Uncle Ludwig complains that Karl writes too large in the conversation books; Karl writes much smaller and asks whether that is better. Beethoven makes a note about overshoes in the City or Hetzendorf. [Possibly he is trying to remember whether he left them behind in Hetzendorf in the hasty move, or whether they were in Vienna.]
Karl begins making plans to go to Vienna later this afternoon by carriage. The new apartment will be partly vacated a week after St. Michael’s Day [September 29] and the whole thing will be available in two weeks. [So by October 13, which may put Beethoven in Baden longer than he really would have liked due to the expense.]
Karl asks Ludwig to write down a list of everywhere he needs to go. Beethoven’s shopping list includes a barber’s razor and a thick quilted jacked. Karl needs to visit the post office and the wine bottle carrier. There is a long list of things to do, and it will probably take most of the day. But Karl believes he can do it more quickly if he is alone, since he can move much more rapidly through the streets.
Ludwig also makes a note to write to Griesinger, the Saxon councillor and a representative of the publisher Breitkopf & Härtel.

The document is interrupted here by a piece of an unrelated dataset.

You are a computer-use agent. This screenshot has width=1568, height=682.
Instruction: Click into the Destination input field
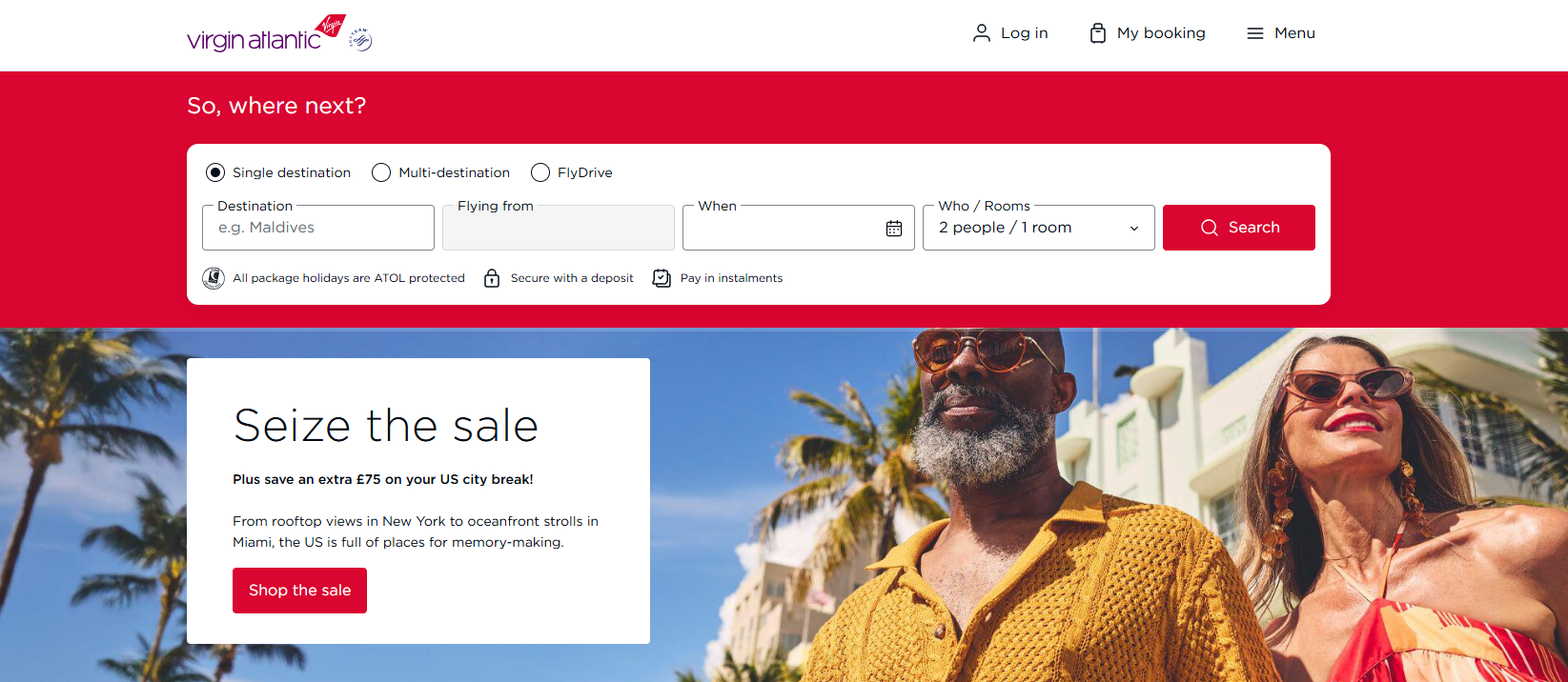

Karl’s impoverished friend Joseph Niemetz is coming to visit them. He can either sleep in the housekeeper’s bed or share the bed with Karl. Karl promises he will not be in the way since they will be together, reading or outside. Ludwig objects about the extra food, and Karl reminds him that there is always too much food and nothing more needs to be cooked than if Uncle were by himself. Ludwig continues to fret, and Karl tells him his worries are unnecessary.
Karl believes he has everything he needs for the trip to Vienna. He asks for the necessary instructions at once; he’ll follow them closely and hope for good success. Now he is thinking that he will take the early morning carriage tomorrow, and asks that Uncle wake him when he goes to the baths. If Karl doesn’t get dressed until 5 a.m., it will be too late.
Karl asks whether his uncle knows Schiller’s comedy Der Neffe als Onkel [The Nephew as the Uncle]. He likes good-natured little dramas.
Karl says that he saw a huge dead carp. He asked who would eat such a thing, and Holzmann answered that “Jews buy dead fish.”
If Karl could be one person from ancient times, it would be Hannibal, his favorite. He likes Ulysses better than Achilles. The pair go to a wine shop and by 7 fl. 20 kr. worth of wine, being six bottles with a 15 kr. deposit on each bottle. The porter wants a tip for packinging the bottles.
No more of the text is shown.